From a legal point of view, myGaru acts as a data intermediary for people. In pursuit of user privacy, we can revoke perjurious consents and require from various data brokers (e.g., DMPs) deletion of personal data related to people protected by myGaru. According to the European regulators' requirements, the role of data intermediary is unavailable for companies affiliated with data-related businesses (e.g., telecoms, retailers, Google, Meta). Therefore myGaru DPIA acts as a common denominator when exchanging data between businesses, significantly reducing data compliance costs and eliminating data leakage risks.

An ad conversion affects the value of each ad impression. That is why the same mentioned tech giants are dominating the data analytics market investments. In our platform, analysts get access to opportunities to create and market analytics tools based on data noised using the Differentiation Privacy technique. By doing so, we are shaping entirely new liberty for analysts and data vendors; thus, the free market's invisible hand will balance digital advertising market revenue distribution among a vast number of participants compared to WEB2.

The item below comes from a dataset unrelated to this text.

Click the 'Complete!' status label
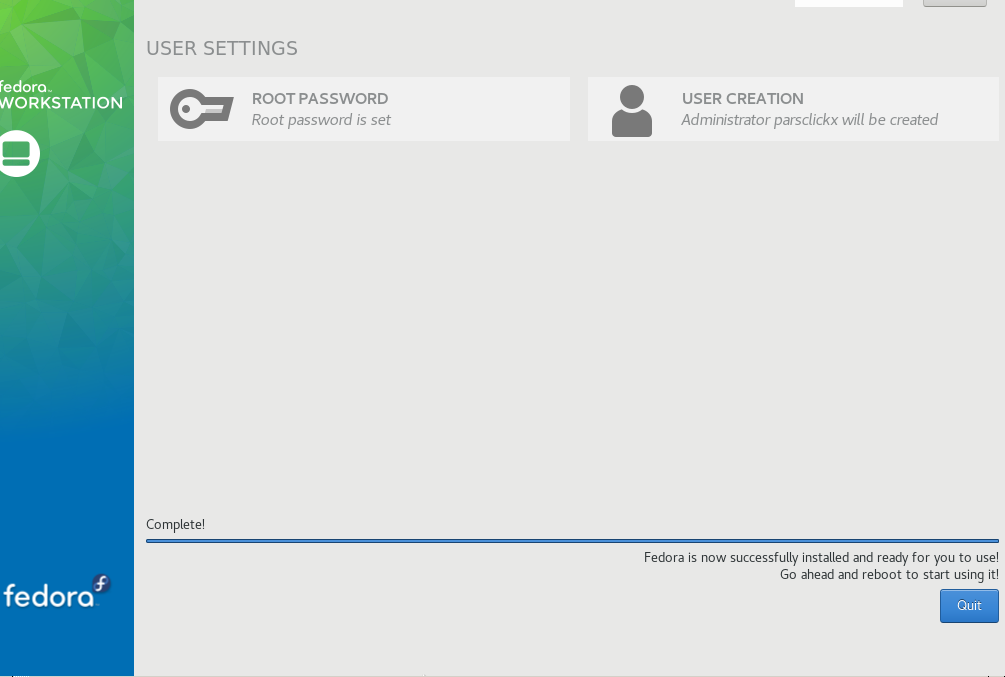(x=175, y=524)
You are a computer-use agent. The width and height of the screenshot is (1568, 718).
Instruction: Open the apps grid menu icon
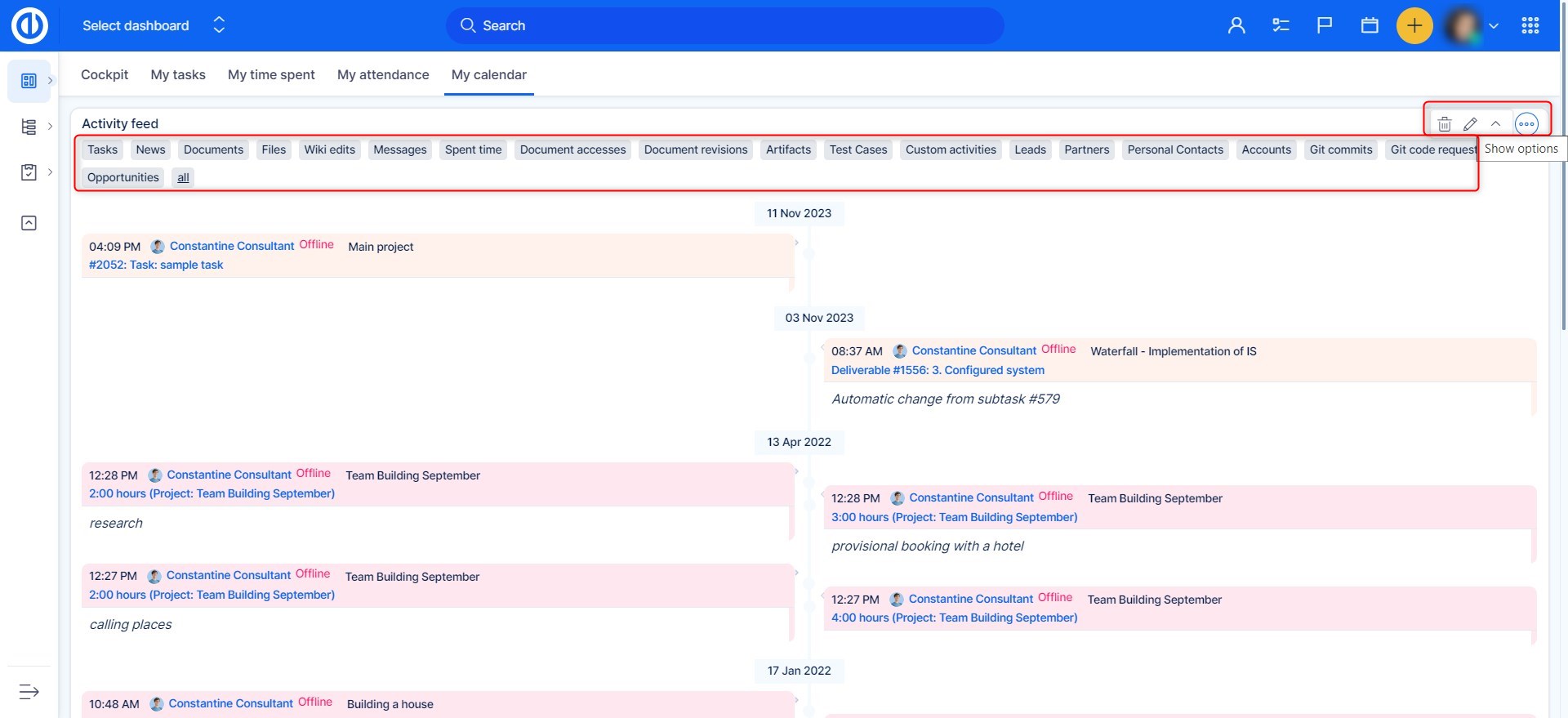(x=1530, y=26)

By guaranteeing an individual supreme privacy and control, we create a trusted environment where the rules are enforced by design:

• Session-based cryptographically protected Onion ID;

• Decentralised storage of raw data;

• Prevention of data enrichment;

• Direct market access, avoiding gatekeepers;

• Billing with smart contracts and revenue-sharing principles;

• Distributed consensus to verify all data-related transactions (crypto Audit log).

By creating transparent conditions for all participants, we embody the Ukrainian vision of WEB3, where data exchange is founded on the principles of liberalisation, democratisation, and trust. We believe that a level playing field unlocks the true power of the data and conveys endless rewards for the online community.